If I understand you correctly, the "constant" we add to the sinusoidal
motion is the primary effect we're looking for. That is the
equilibrium theta the damped oscillator will theoretically settle to
due to the gravitational torque on the wire if we could wait all day.
Unfortunately, very slow drifts in the apparatus due to diurnal
temperature variation and such will cause significant error if we wait
too long. That's why Cavendish (an everyone else) simply tracks the
oscillation and interpolates the equilibrium theta.
Incidentally, I'm am working my way through Cavendish's original
report. I'm not sure yet, but I don't think he takes into account
damping and gravitional gradients fully as I do. It would be
interesting to reanalyse his oscillation extremum data with these
things taken into account. It would require solving for the
equilibrium theta of a damped harmonic oscillator from the times and
amplitudes of the extrema. Does anyone know if this has been done
before? If not, why don't you do that.
Edward Ruden
English in my last post. Bailey 1884 performs a detailed damped
harmonic oscillator analysis of his own version of the Cavendish
experiment. It can be downloaded at
http://www.alphysics.com/cavendishexperiment/cavendishexperiment.html
(thanks for the links!).

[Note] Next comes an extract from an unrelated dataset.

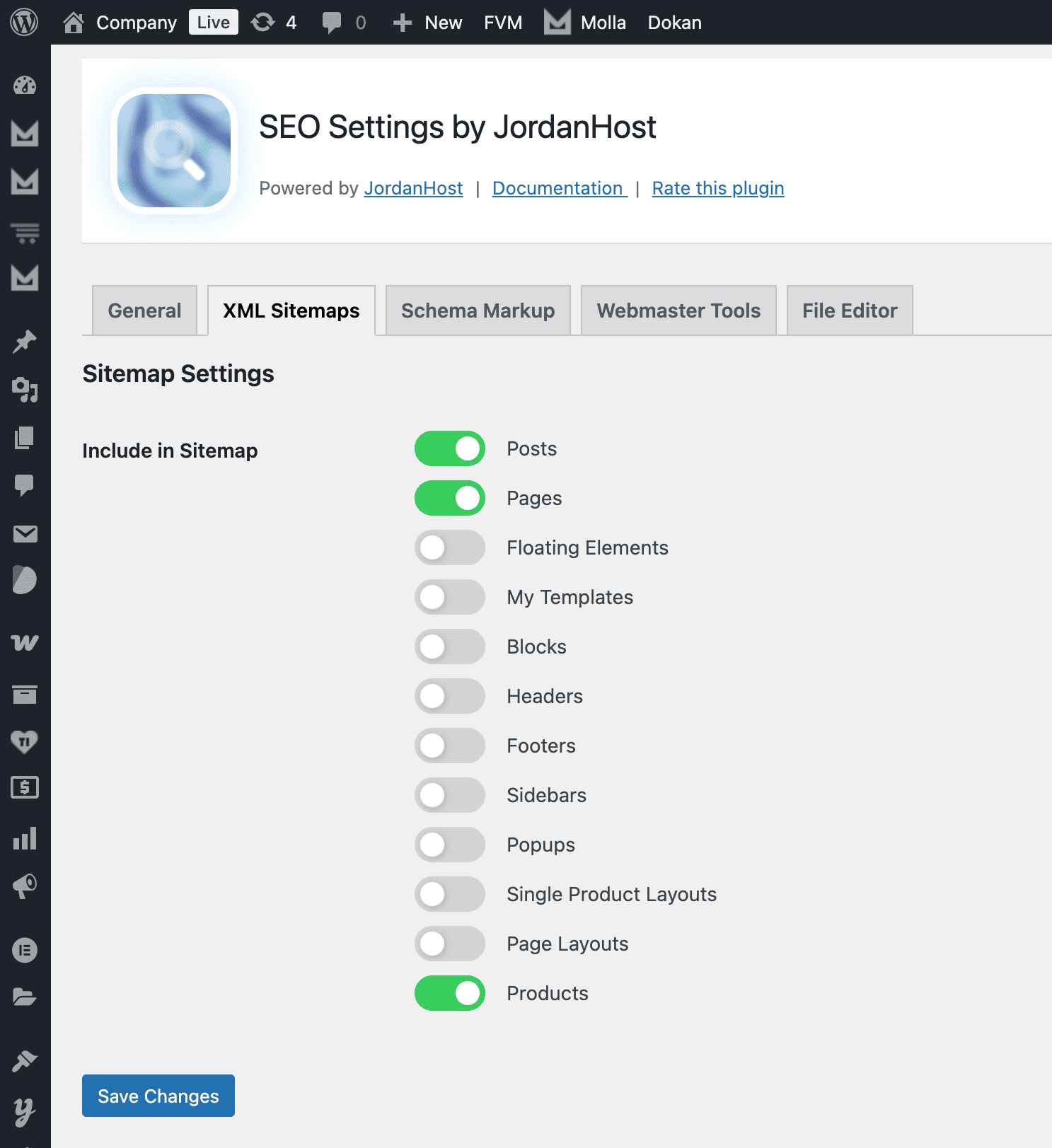Enable the Popups sitemap toggle

[450, 845]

The rhs of the first equation on p 218 is the
linearized torque (he later goes on to treat damping). One significant
source of error is the fact that, due to the inverse square law, the
gravitational field is not uniform. This complicates the trajectory of
the pendulum, making inferences about its oscillation center more
difficult. Letting y=theta and taking prime to mean time derivative,
the equation of motion with linear viscous damping can be written:
ay''+by'+cy+d=N(y)
where a ,b, c, and d are constants, and N(y) is the torque as a
function of y. The y dependence results from the inverse square law.

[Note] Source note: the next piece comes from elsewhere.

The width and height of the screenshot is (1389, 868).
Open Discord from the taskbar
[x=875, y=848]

Equations of the form shown, but with the rhs equal to zero have the
simple analytic general solution - an offset decaying harmonic
oscillator where the frequency is a function of a, b, and c. An
analytic solution cannot be found given the exact form of N(y) but,
fortunately, any continuous function may be represented by a line for
sufficiently small displacements about a given point. We approximate
N(y), then, by
N(y) = e+fy
where e is N at y=0 (which we take to be at the center of the
apparatus, not the oscillation), and f is dN/dy at y=0. Our equation
of motion then becomes
ay''+by'+(c-f)y+(d-e)=0
This equation, therefore has a offset decaying sine wave general
solution, but where the coefficients and, therefore, the frequency
have been altered. You will find this approximation perfectly adequate
for the quality of the data Cavendish took. However, Cavendish only
records three extremum points of the oscillation. This is sufficient,
however, (after a little calculus max/min analysis and some algebra)
to fit a unique offset decaying sine wave to the data. We then can
find the oscillation center. This is something worth doing for the
original Cavendish data, assuming it has not already been done by
*someone* in the last 200 years. In other words, how good is
Cavendish's data proper (independent of his primative analysis)?
Why is the frequency altered by linearizing N in this way, you ask?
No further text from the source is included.